##### ПРЕДЛОЖЕННЫЙ ОТРЫВОК
В Сусумане на окраине поселка наш этап остановился у обнесенного колючей проволокой строения, похожего на постоялый двор, где нам разрешили оправиться и немножко закусить из того скудного сухого пайка, который мы получили при отправке на этап — 600 грамм хлеба и пара селедок. Проглотив свой паек, я пошел с ведром отыскивать воду для своей команды — после селедки всех нас мучила жажда, и вдруг остановился как вкопанный. Навстречу мне шел Ваня Алексахин, бывший помощник секретаря Бауманского райкома партии товарища Марголина. Алексахин, как я понял из разговора, работал здесь то ли завхозом, то ли кладовщиком (ему здорово повезло). Не сразу признав

 

- 78 -

меня в лагерном "доходяге", Ваня быстро достал где-то целую буханку хлеба, принес ее мне и подтвердил, что нас отправляют в лесозаготовительный лагерь "Ампартах". "Как будешь на месте, дай о себе знать, — сказал Ваня, — чем сумею, помогу". К сожалению, поговорить как следует нам не удалось — привал был окончен. Я был бесконечно благодарен Ване Алексахину, который в трудный момент помог мне. Он и в дальнейшем два или три раза передавал мне в лагпункт продукты. Встретились же мы с ним только после реабилитации, в Москве.
##########
- **ПИСЬМЕННОЕ ЗАДАНИЕ A**
Перепишите предложенный отрывок, начиная со слов «меня в лагерном» и далее до слов «реабилитации, в Москве.», и поменяйте в нем «привал» на «отдых».
- **ПИСЬМЕННОЕ ЗАДАНИЕ B**
Изложите предложенный отрывок в двух предложениях.
##### СТРОКИ ДАННЫХ
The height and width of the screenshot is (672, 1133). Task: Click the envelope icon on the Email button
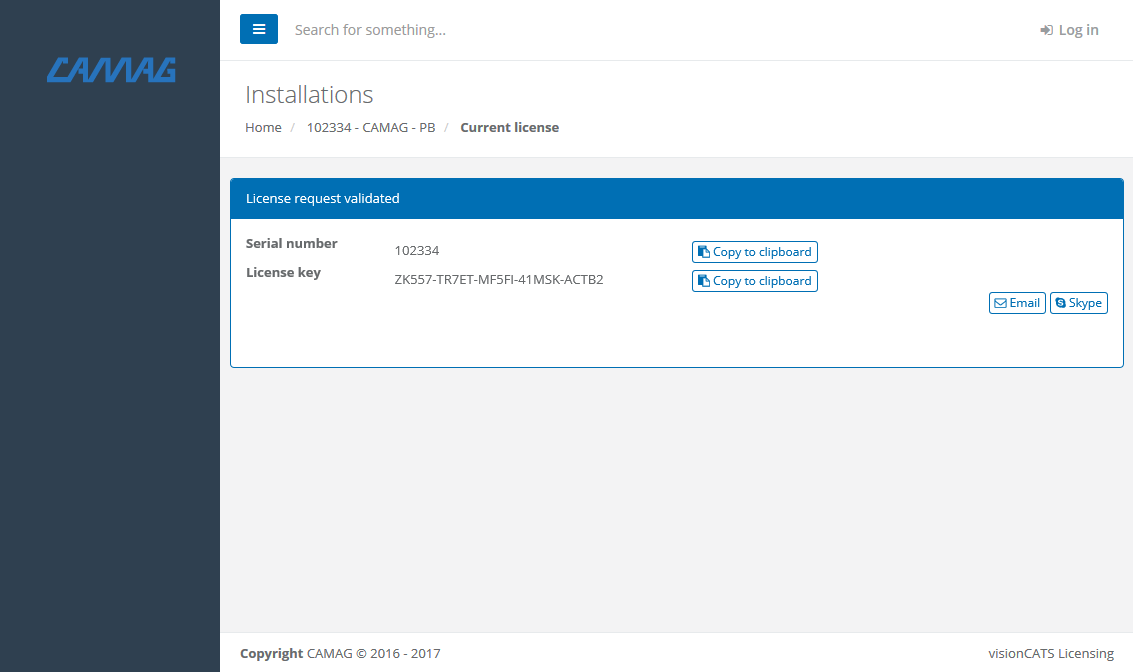[999, 302]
##########
- **ПРАВИЛЬНЫЙ ОТВЕТ A**
меня в лагерном "доходяге", Ваня быстро достал где-то целую буханку хлеба, принес ее мне и подтвердил, что нас отправляют в лесозаготовительный лагерь "Ампартах". "Как будешь на месте, дай о себе знать, — сказал Ваня, — чем сумею, помогу". К сожалению, поговорить как следует нам не удалось — отдых был окончен. Я был бесконечно благодарен Ване Алексахину, который в трудный момент помог мне. Он и в дальнейшем два или три раза передавал мне в лагпункт продукты. Встретились же мы с ним только после реабилитации, в Москве.

- **ПРАВИЛЬНЫЙ ОТВЕТ B**
Во время остановки этапа в Сусумане рассказчик пошел за водой и встретил Ваню Алексахина, бывшего помощника секретаря Бауманского райкома партии, который работал там завхозом или кладовщиком. Алексахин дал ему целую буханку хлеба, подтвердил, что этап отправляют в лесозаготовительный лагерь «Ампартах», позже два или три раза передавал ему продукты, а встретились они снова только после реабилитации, в Москве.